Published October 26, 2009 08:48 am - The same president who aggressively harnesses the power of the press to promote his agenda has taken to lacing his comments with criticisms of the media, with no bigger target than the gabby culture of cable television.
Carrots and Sticks: Obama’s split media strategy
Associated Press
WASHINGTON (AP) — The same president who aggressively harnesses the power of the press to promote his agenda has taken to lacing his comments with criticisms of the media, with no bigger target than the gabby culture of cable television.
President Barack Obama’s critique is biting: The media prefer conflict over cooperation, encourage bad behavior and weaken the ability of leaders to help the nation.
The White House’s attempt to discredit Fox News as an arm of the Republican Party may have been getting the headlines, but it is only one recent window into Obama’s already complex and crafty relationship with those who cover him.
All of Obama’s frustration comes as he not only welcomes the ratings-mad media’s constant demand for his presence, but also aggressively seeks maximum exposure to serve his own agenda.
He went on Letterman and Leno. He’s held as many nightly news conferences in his first six months as George W. Bush and Bill Clinton did in eight years, and conducted far more interviews than either had at this point in their presidencies. He is the first Oval Office occupant to do five Sunday morning talk shows in a one day.
In essence, Obama’s strategy is not to tame the media to his liking or blame it for his troubles. It is both.
Obama defends independent reporting as vital to society. He touts the value of providing more openness to the public and accountability by government — indeed, it was one of his more prominent campaign promises.
And then, he’s the media’s chief critic.
Lamenting the rise of instant commentary at a memorial for news anchor Walter Cronkite, Obama said that “What happened today?” is now replaced with “Who won today?”
“The public debate cheapens,” he said. “The public trust falters. We fail to understand our world or one another as well as we should — and that has real consequences in our own lives in the life of our nation.”

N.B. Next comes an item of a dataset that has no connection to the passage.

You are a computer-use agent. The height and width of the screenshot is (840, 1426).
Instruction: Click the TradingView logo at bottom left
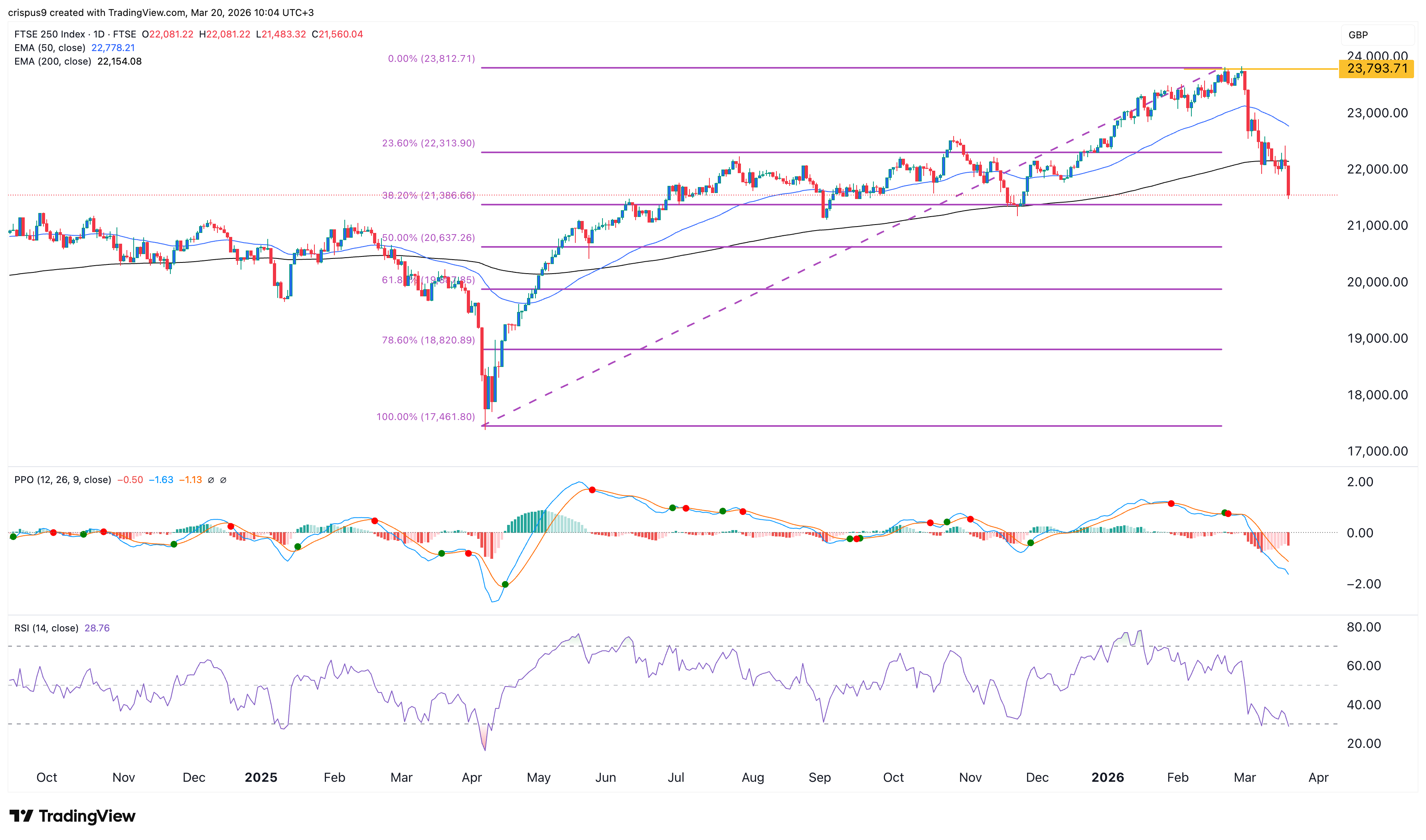pyautogui.click(x=73, y=816)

Sometimes the compliments and condemnation come in practically the same breath.
“The 24-hour news cycle and cable television and blogs and all this, they focus on the most extreme elements on both sides,” Obama told CBS News, echoing those comments in the three more network interviews that made up his Sunday show blitz last month.
Blaming the media is almost tradition among politicians. It helps Obama by bonding him with his audience against a common target: the influential press, which many people consider to be biased or untrustworthy. But it does carry a risk of backfiring by elevating Obama’s critics or making the White House look petty for pinning its problems on the press corps.
The president is sophisticated about what attracts coverage, what’s in the media each day, and why. Unlike Bush, who publicly claimed little interest in news from papers or TV, Obama dives into it.
Aides say he reads four or five newspapers each morning. He catches bits of TV coverage on the sets around the Oval Office. Obama also goes online, has articles flagged for him by staff, reads news magazines on Air Force One and likes to hear which stories have aides buzzing.